#### YOUR TASK
Pull every line from the records that has the word "screenshot" in it.

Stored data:
· · ·
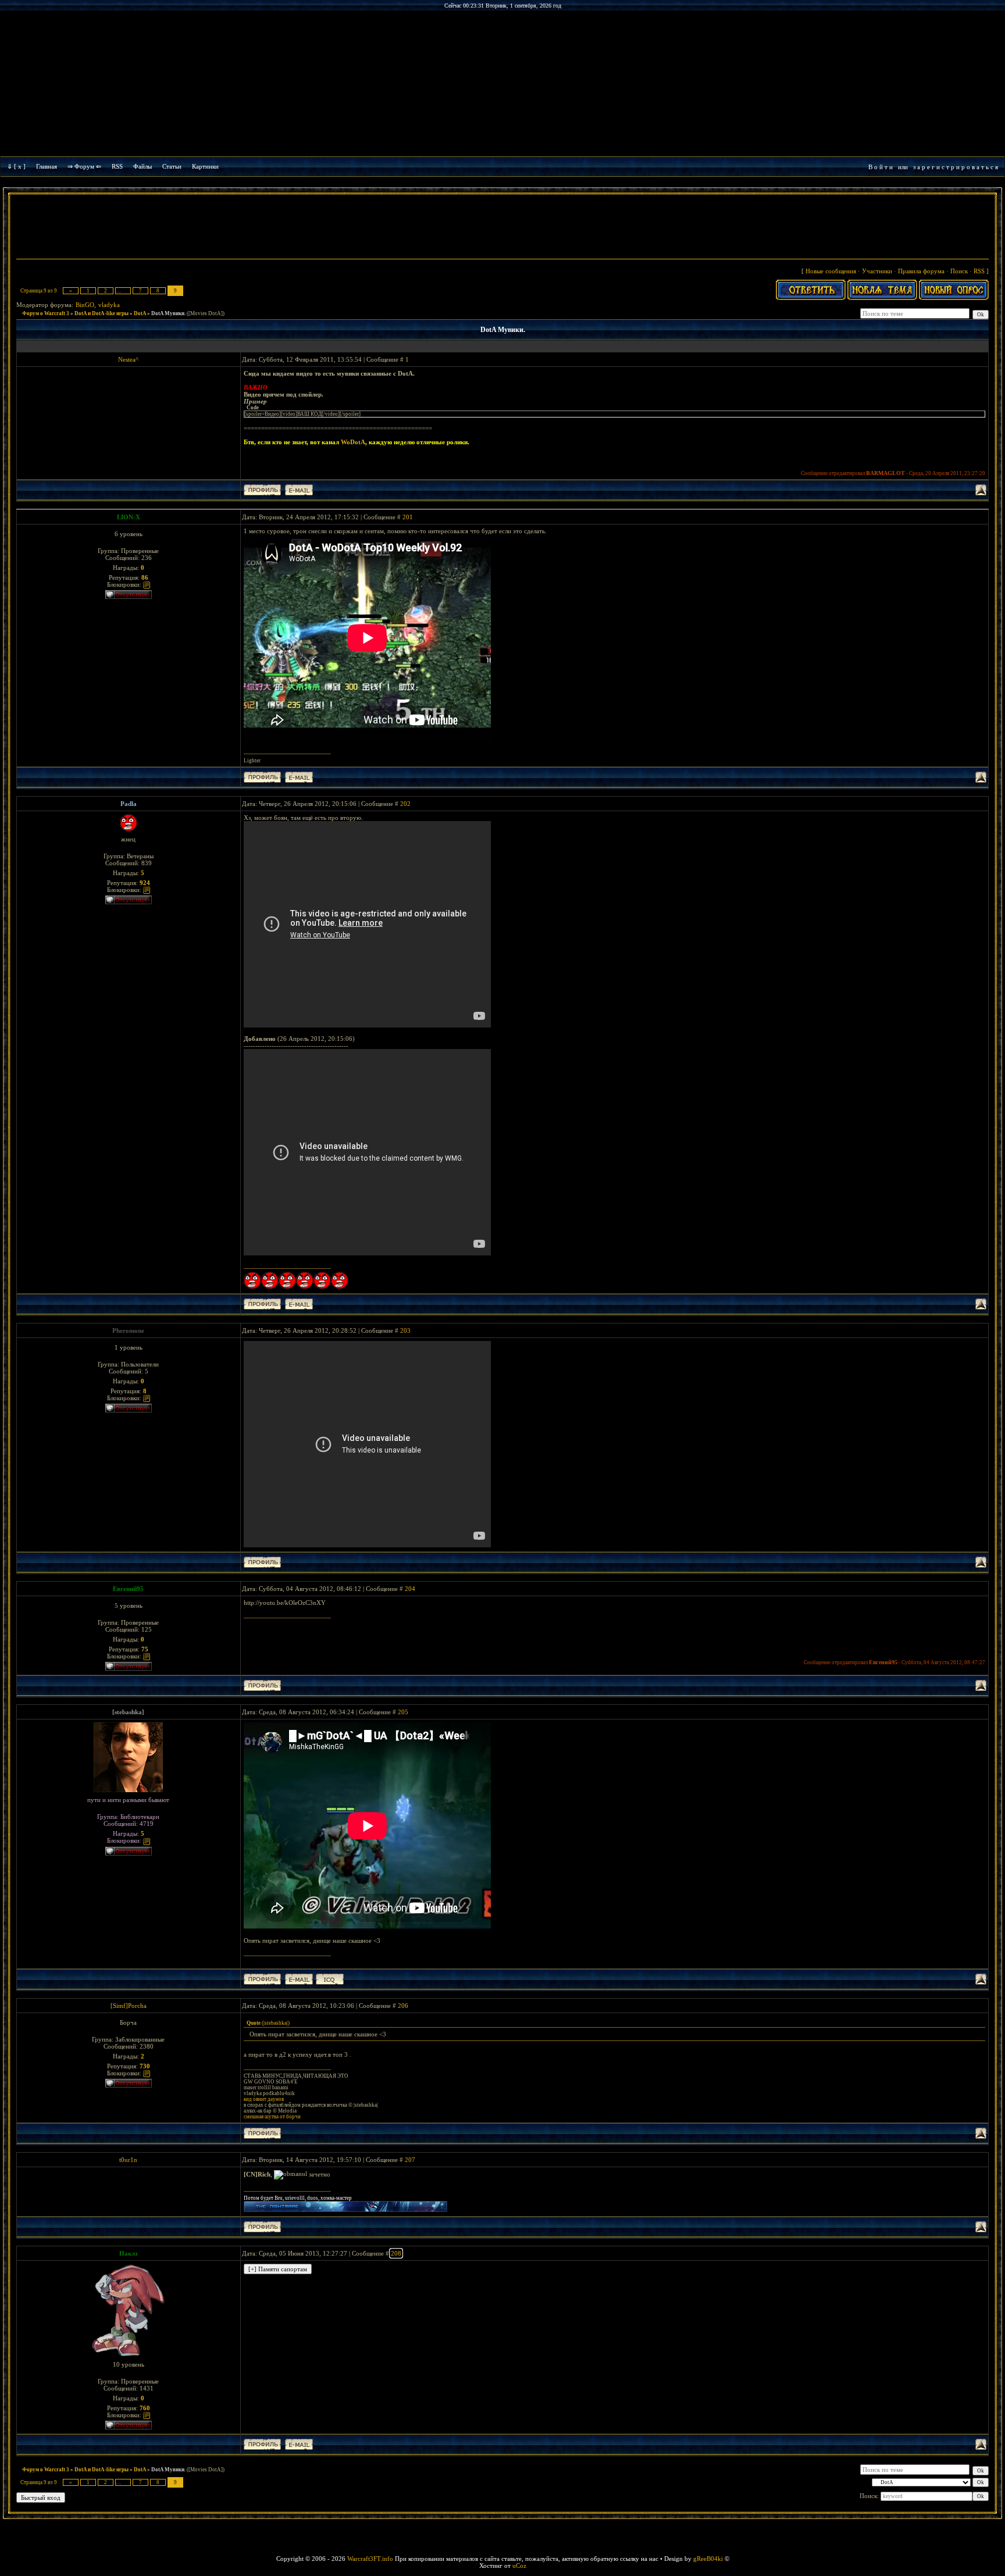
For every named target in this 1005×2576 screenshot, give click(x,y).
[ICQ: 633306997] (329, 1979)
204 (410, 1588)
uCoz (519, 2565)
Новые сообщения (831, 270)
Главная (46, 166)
· · ·
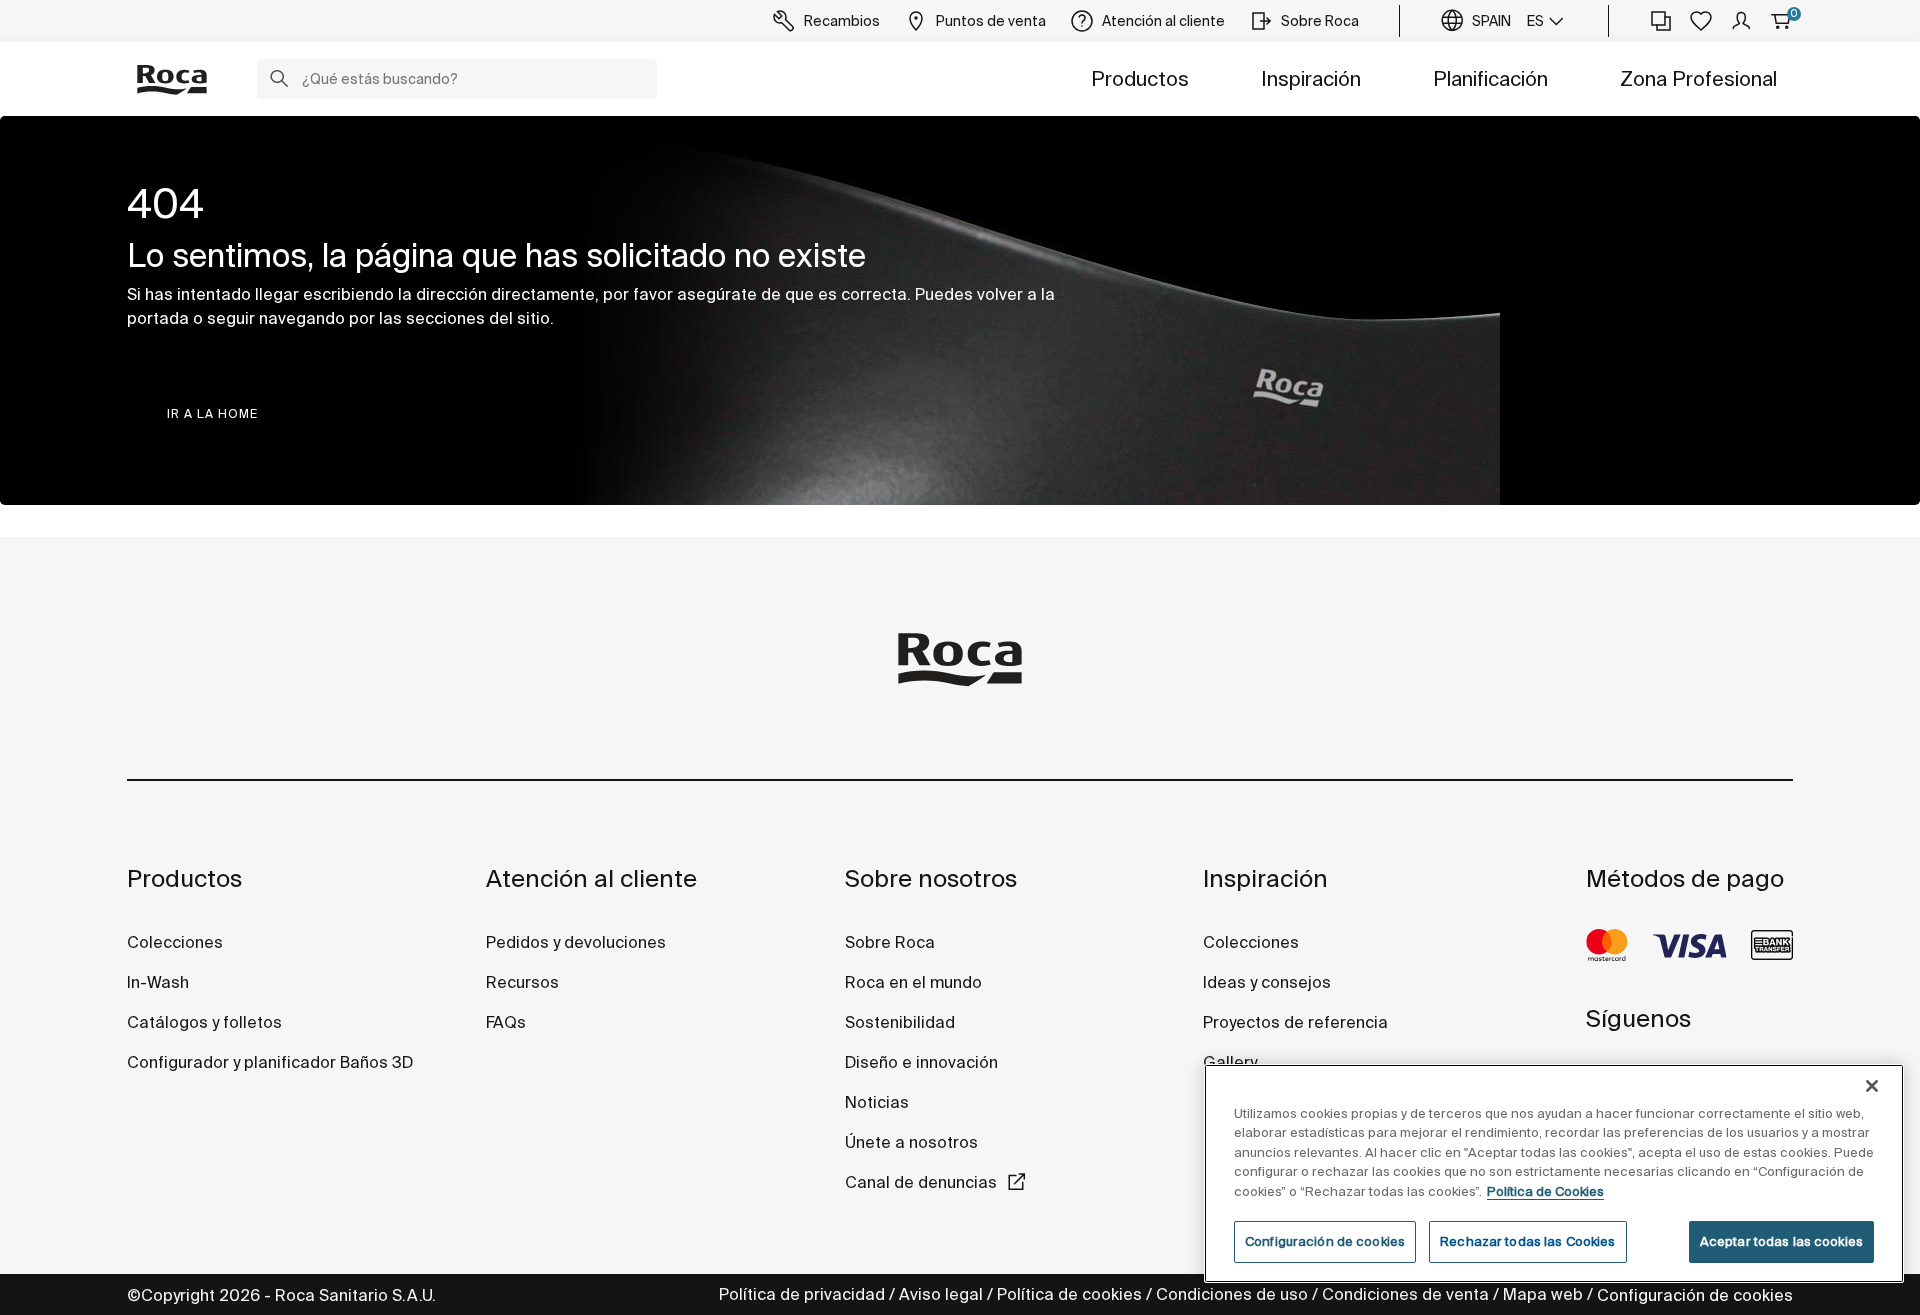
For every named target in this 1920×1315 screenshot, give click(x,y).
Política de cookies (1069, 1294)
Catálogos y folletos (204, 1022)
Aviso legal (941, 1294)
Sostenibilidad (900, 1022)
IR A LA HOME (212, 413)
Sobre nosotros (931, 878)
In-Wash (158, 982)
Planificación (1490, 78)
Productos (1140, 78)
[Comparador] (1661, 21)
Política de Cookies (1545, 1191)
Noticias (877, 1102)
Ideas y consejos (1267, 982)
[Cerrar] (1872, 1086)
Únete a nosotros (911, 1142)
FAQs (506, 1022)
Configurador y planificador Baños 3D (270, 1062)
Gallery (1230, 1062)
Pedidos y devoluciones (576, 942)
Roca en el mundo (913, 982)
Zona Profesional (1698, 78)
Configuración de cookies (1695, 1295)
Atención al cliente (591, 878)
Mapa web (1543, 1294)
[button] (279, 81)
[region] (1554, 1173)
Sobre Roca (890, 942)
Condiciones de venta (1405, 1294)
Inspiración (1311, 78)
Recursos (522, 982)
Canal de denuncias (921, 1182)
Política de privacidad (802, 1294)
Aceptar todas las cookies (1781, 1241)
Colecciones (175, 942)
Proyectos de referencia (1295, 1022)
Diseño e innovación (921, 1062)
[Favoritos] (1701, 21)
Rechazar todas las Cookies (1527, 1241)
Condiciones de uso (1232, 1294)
· · ·
#### OUTPUT OF THE TASK
For every named target in this 1005×2576 screenshot, give click(x,y).
For every named target in this 1920×1315 screenshot, give click(x,y).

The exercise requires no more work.